Crafting Interpreters does not take an iterative approach to writing a scanner, per se. Instead, it more or less builds a finished product line by line.

For example, the book shows us a method that uses three helper methods, and then it shows us the text of the helper methods. In an iterative approach, the first method would contain the bodies of those helper methods until those bodies needed to be duplicated (or, if we’re considering risk estimates for refactoring, triplicated or more). At that point, we would extract a helper method.

Were we to copy and paste code into our implementation from the book as it appears, we would not fully understand what it’s going to be for yet. If we were to paste the top level method and not paste the helper methods below it, the program would not compile.

That’s fine with me. I have seen books attempt a verbatim, step-by-step imitation of iterative programming—most notably Kent Beck’s Test-Driven Development by Example and Martin Fowler’s Refactoring to Patterns. These books’ code samples are unmistakably clear and take agonizingly tiny steps.
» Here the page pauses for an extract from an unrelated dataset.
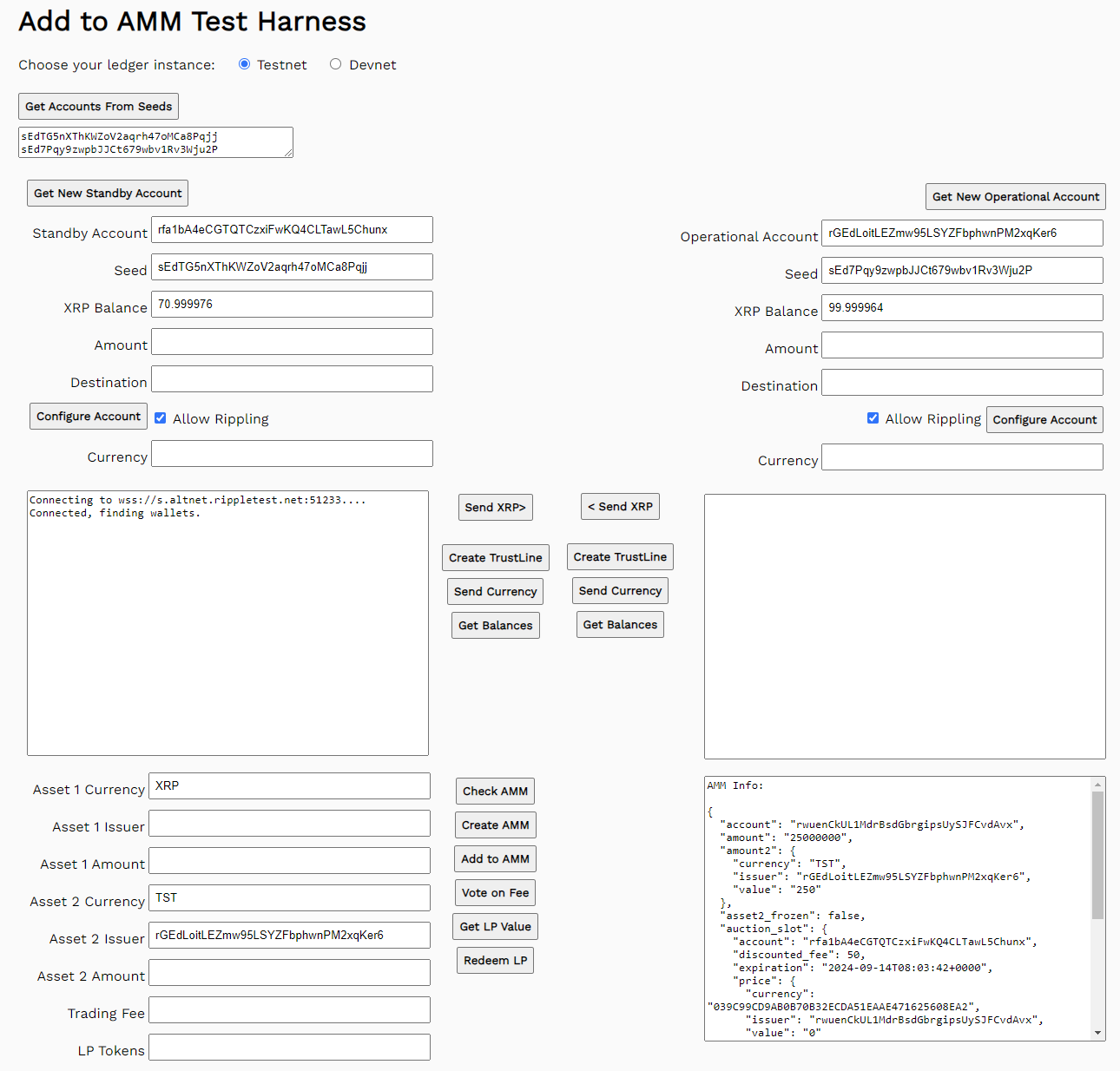Click Create AMM button

point(495,825)
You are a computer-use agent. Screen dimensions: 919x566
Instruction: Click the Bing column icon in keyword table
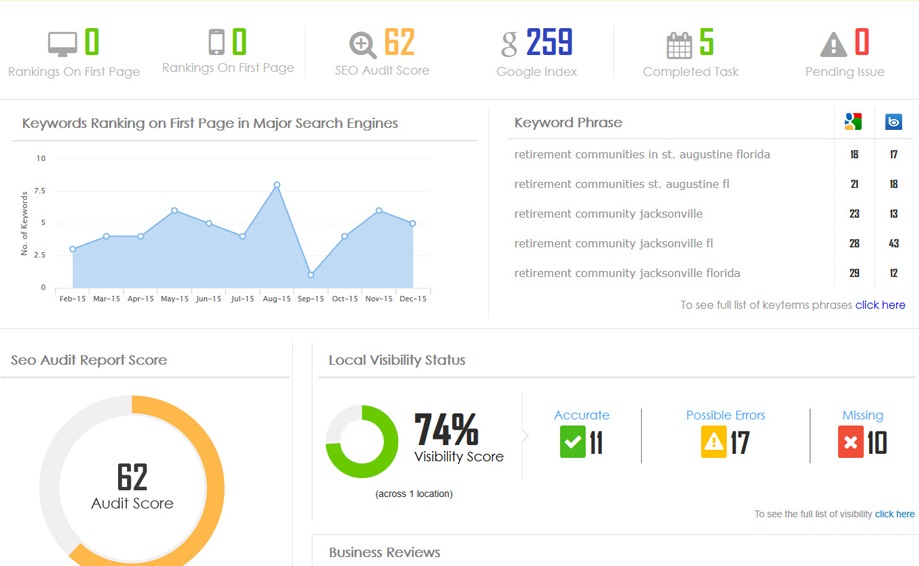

It takes a lot of work to build a book like this, and some folks really love it.

I find it excruciatingly boring and ineffective, and I like both of those books in spite of the verbatim style, not because of it. This is not because I’m a genius; it’s because I’m an impatient screwup who learns best by barging ahead and screwing up. If I want to do something right the first time, I seek (and follow) clear instructions. This is the case with Ikea furniture and other crap I only want to have to do once.

If I instead want to carry new skills forward into other projects, I ignore the instructions and figure things out myself. The style in which Crafting Interpreters presents code creates an opportunity for me to do that.

Instead of copying and pasting the implementations in the book, I built my scanner up alongside the book’s, but with my own approach. I’ll divide this approach into three categories: code behind, code ahead, and refactoring.

Code Behind

Chapter 4 of Crafting Interpreters introduces a method in our scanner called advance(). This method both modifies the class (consumes a character) and returns a value (the next character in the source code). That return value only gets used in one of the three or four cases in the scanner where the method gets called.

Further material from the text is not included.